• GIVEN TASK:
Please rewrite the rows from the start of the rows through the line that contains "Looking at the image, I should click on (550, 574).", replacing "select language" with "choose language" and leaving everything else unchanged.

• RECORDED DATA:

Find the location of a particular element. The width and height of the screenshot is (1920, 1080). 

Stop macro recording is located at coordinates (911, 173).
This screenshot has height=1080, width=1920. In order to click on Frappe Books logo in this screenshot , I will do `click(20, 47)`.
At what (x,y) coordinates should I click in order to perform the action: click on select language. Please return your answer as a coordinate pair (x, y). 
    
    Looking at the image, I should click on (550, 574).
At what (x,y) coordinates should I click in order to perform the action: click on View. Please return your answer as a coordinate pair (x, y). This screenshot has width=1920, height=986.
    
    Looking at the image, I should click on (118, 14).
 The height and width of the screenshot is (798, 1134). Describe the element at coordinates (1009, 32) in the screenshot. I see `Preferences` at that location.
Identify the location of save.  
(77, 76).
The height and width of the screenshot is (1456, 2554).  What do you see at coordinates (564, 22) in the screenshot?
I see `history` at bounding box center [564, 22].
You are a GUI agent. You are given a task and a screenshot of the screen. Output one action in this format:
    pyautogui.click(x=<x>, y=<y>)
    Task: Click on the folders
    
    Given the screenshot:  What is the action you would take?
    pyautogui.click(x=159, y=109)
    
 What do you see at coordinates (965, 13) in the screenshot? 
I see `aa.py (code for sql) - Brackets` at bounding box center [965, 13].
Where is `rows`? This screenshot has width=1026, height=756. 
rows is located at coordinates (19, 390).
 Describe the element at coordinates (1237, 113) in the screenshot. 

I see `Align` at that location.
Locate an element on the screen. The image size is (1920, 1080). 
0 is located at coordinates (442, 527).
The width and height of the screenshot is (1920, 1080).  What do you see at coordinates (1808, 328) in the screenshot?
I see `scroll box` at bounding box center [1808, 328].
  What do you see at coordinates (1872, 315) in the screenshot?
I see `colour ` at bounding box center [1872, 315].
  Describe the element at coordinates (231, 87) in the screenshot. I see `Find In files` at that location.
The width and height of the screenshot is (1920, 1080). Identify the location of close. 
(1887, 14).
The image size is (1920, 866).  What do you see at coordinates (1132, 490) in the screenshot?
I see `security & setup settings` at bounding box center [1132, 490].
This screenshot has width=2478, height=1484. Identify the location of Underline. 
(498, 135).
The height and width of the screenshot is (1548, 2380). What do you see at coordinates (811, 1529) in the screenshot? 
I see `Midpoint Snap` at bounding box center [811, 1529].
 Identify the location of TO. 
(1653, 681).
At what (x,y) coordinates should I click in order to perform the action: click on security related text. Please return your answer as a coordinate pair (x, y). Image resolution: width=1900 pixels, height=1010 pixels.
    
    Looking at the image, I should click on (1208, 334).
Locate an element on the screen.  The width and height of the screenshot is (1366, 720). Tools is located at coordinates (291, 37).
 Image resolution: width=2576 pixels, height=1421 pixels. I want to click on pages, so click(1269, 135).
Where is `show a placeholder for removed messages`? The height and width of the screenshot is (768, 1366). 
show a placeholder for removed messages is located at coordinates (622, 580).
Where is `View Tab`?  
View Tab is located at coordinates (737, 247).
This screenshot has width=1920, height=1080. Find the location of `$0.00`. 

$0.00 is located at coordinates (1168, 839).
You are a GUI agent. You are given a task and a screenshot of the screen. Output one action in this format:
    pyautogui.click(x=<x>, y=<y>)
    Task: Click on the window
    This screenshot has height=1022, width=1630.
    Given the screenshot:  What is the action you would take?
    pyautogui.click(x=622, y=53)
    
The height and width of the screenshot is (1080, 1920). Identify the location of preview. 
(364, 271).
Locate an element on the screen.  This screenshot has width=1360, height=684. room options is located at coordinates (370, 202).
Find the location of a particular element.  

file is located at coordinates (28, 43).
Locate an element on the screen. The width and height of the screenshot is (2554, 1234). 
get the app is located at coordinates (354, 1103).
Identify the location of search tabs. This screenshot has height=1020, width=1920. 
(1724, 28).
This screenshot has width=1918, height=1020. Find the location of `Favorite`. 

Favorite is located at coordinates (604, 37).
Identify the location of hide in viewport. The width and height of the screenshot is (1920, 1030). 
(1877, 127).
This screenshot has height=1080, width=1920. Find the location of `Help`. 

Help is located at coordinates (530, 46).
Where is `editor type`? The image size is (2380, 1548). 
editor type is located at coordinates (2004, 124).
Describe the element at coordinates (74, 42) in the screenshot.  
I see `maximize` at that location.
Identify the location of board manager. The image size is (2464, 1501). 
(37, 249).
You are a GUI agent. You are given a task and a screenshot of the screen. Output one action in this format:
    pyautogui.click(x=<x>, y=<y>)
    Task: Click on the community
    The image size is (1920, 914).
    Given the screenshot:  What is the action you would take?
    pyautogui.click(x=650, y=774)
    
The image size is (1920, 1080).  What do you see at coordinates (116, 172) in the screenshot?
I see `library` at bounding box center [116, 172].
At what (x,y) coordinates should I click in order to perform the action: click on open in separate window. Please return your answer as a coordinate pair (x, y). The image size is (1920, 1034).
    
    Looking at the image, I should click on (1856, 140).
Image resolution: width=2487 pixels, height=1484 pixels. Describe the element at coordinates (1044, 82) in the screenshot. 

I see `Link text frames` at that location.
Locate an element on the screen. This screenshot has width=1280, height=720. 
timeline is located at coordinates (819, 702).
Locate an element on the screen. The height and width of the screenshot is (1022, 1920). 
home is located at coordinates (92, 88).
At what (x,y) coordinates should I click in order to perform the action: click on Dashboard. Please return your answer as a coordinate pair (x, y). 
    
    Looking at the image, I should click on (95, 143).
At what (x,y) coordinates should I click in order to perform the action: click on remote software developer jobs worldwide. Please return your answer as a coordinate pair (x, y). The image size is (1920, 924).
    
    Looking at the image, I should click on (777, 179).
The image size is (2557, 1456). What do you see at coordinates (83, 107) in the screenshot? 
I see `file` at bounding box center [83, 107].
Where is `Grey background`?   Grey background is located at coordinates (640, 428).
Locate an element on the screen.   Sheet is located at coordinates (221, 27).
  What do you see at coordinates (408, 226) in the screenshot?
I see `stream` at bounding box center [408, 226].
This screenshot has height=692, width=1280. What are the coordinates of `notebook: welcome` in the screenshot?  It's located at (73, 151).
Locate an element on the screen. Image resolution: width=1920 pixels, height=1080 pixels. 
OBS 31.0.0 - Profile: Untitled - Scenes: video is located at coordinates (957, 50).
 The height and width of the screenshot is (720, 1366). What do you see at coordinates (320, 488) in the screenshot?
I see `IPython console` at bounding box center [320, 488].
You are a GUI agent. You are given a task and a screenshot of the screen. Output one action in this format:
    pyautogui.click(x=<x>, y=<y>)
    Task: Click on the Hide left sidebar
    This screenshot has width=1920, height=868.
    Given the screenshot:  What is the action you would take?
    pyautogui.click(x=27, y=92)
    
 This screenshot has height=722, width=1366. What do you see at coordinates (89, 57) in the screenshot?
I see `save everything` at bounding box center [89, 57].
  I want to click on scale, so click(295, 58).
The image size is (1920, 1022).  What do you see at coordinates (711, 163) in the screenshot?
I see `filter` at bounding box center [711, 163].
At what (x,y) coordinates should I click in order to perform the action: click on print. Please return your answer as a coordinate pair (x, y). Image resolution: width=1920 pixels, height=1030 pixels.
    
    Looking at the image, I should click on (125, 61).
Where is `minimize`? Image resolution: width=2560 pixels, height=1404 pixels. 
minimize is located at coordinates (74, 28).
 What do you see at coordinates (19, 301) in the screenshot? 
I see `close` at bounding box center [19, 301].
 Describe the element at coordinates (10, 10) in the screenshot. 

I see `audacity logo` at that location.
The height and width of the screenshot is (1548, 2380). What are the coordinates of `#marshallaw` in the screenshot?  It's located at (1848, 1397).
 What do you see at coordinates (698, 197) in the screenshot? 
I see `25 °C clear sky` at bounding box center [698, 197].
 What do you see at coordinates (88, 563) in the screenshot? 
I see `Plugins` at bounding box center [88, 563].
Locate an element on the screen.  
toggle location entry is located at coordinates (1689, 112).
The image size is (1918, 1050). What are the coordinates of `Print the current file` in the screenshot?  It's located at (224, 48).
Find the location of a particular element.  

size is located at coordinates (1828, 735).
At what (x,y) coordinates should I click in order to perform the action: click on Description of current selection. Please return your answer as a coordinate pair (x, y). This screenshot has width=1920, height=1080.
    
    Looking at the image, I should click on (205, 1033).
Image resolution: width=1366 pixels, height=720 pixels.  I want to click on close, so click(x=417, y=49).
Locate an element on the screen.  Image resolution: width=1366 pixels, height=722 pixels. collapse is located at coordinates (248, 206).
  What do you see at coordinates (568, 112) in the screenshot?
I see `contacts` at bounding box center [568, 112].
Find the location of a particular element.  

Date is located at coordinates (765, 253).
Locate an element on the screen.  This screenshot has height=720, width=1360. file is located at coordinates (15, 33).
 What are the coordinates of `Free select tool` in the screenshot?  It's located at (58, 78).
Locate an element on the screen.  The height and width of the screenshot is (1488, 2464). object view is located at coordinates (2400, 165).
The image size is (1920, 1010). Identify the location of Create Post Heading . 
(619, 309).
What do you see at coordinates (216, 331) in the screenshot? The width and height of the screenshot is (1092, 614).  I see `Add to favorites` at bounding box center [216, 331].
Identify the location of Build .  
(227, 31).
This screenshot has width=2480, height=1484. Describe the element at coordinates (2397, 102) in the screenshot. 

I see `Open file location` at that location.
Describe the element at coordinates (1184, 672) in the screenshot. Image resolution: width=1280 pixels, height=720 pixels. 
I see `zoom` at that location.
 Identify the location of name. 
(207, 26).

• RESPONSE BELOW:
Find the location of a particular element. The width and height of the screenshot is (1920, 1080). 

Stop macro recording is located at coordinates (911, 173).
This screenshot has height=1080, width=1920. In order to click on Frappe Books logo in this screenshot , I will do `click(20, 47)`.
At what (x,y) coordinates should I click in order to perform the action: click on choose language. Please return your answer as a coordinate pair (x, y). 
    
    Looking at the image, I should click on (550, 574).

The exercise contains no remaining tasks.